▸ **TASK TO COMPLETE**
Every line holding the string "Spice" is to be copied from the entries below.

--- START ---

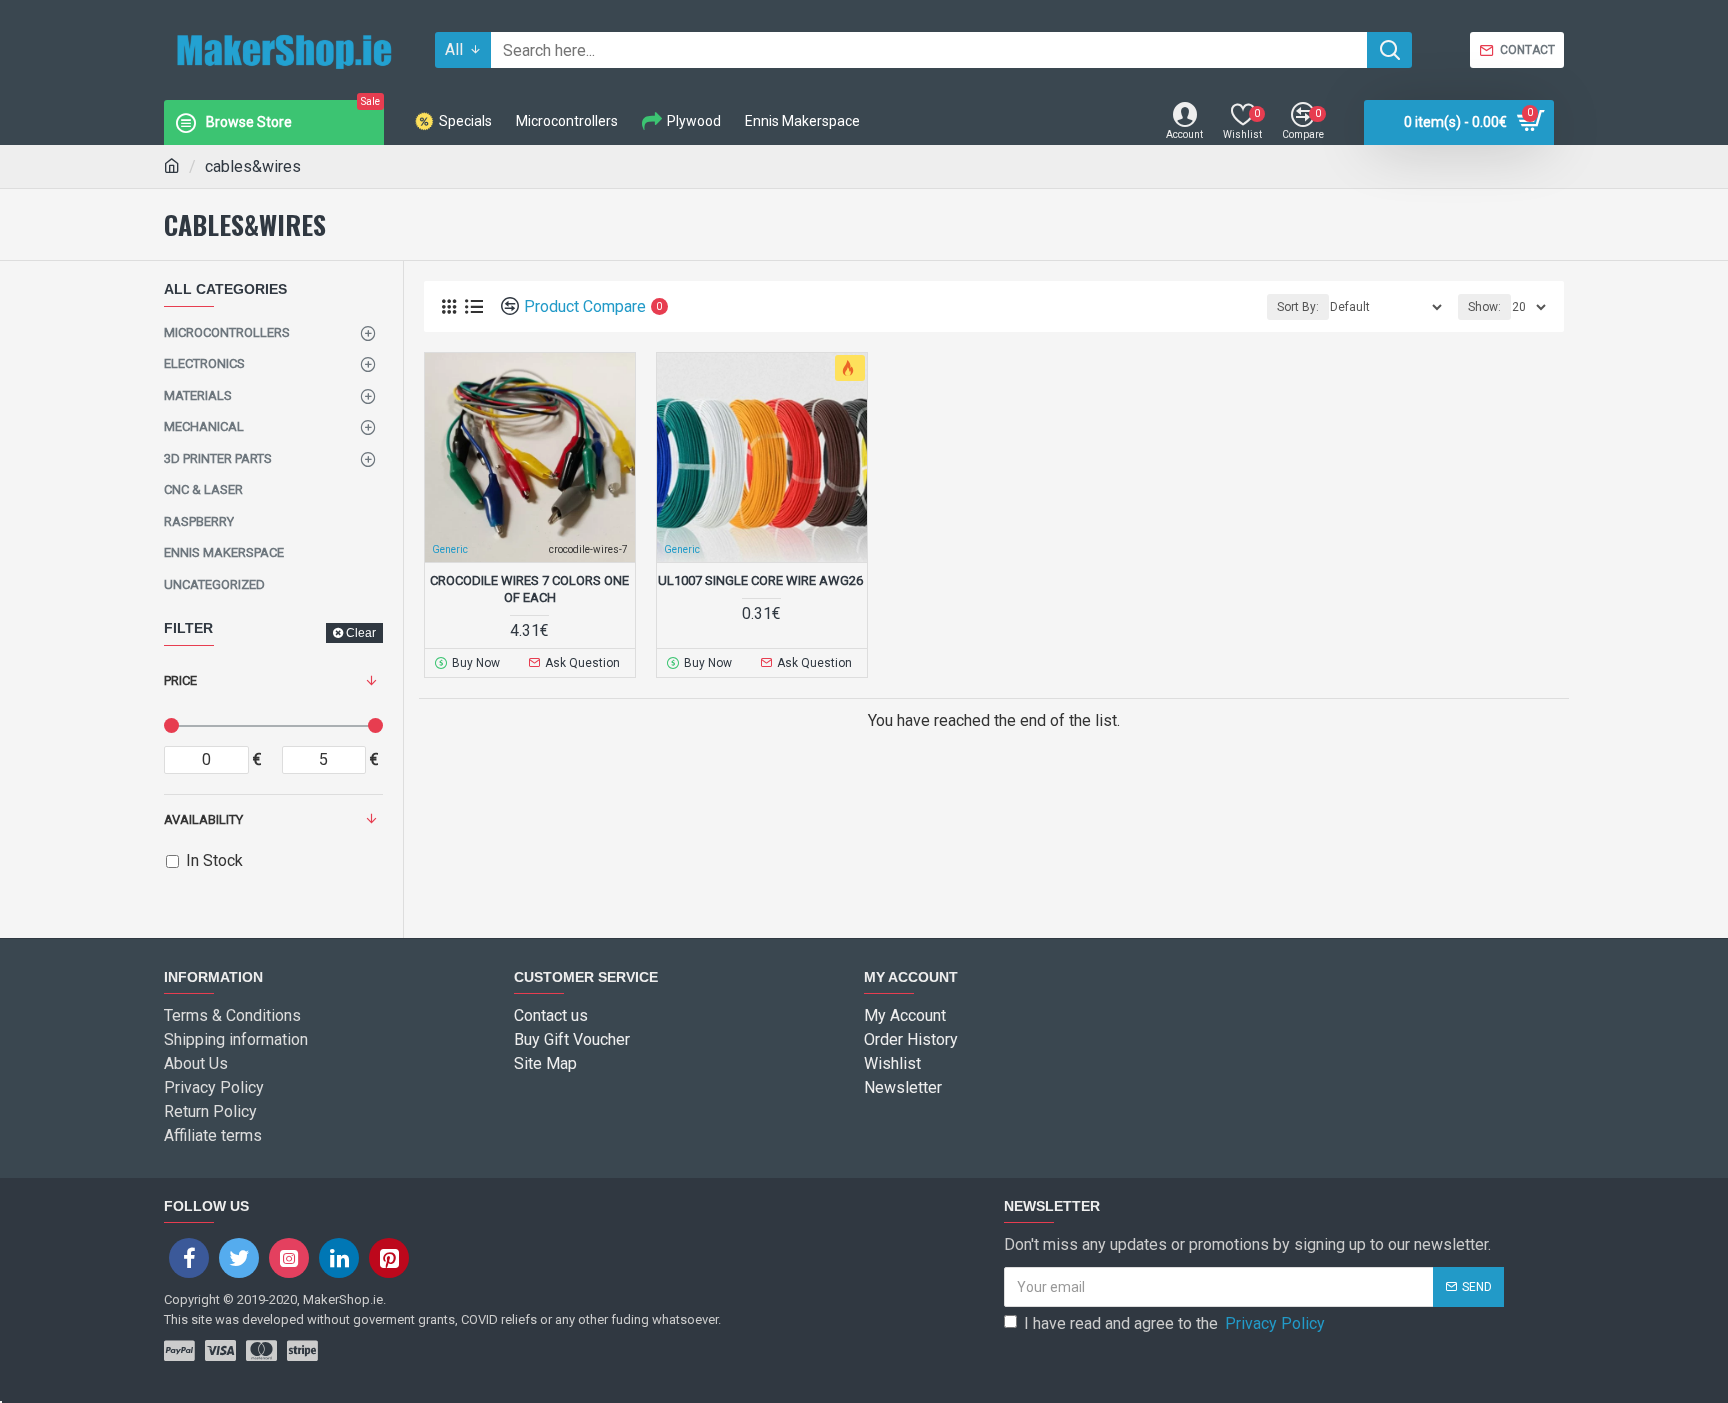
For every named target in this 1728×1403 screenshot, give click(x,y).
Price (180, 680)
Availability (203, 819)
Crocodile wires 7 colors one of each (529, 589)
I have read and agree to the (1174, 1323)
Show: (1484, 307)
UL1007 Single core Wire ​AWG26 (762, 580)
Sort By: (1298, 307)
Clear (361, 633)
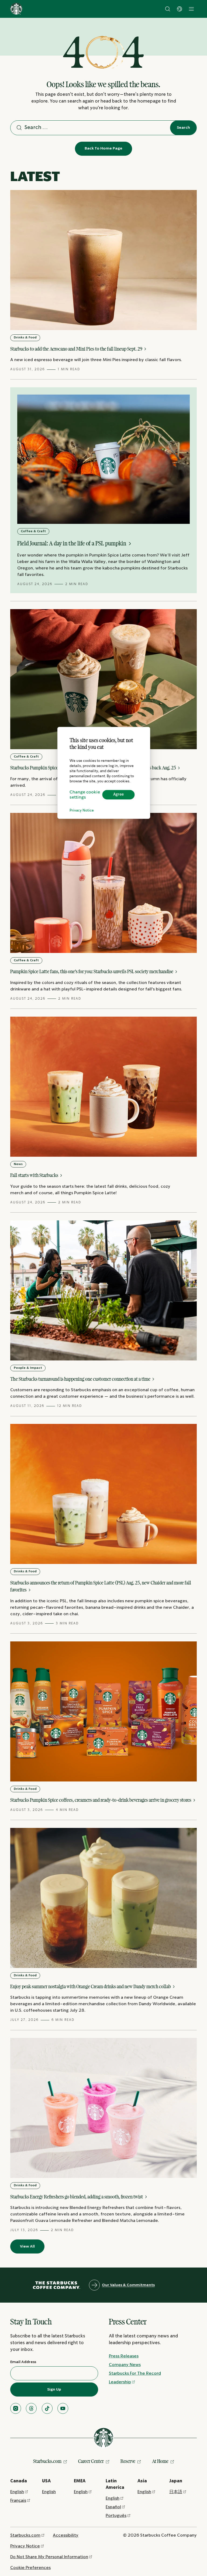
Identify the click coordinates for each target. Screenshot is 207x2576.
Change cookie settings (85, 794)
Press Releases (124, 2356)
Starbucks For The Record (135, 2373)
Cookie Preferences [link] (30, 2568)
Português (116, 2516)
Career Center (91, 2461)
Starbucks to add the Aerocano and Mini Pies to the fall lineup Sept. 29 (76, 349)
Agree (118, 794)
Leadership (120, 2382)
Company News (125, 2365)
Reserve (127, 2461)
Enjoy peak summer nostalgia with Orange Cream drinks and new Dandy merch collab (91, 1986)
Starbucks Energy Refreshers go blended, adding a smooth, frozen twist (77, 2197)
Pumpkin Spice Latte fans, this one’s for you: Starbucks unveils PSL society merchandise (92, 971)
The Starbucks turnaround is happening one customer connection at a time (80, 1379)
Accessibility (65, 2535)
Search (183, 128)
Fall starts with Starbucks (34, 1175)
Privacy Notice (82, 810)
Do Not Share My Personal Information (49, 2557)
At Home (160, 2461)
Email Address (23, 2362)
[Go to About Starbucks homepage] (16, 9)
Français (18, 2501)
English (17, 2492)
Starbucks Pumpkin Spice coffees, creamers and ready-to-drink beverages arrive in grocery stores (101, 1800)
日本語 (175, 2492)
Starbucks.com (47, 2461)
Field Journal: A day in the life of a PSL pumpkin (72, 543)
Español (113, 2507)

--- END ---

▸ **EXERCISE RESPONSE**
Pumpkin Spice Latte fans, this one’s for you: Starbucks unveils PSL society merchandise (92, 971)
Starbucks Pumpkin Spice coffees, creamers and ready-to-drink beverages arrive in grocery stores (101, 1800)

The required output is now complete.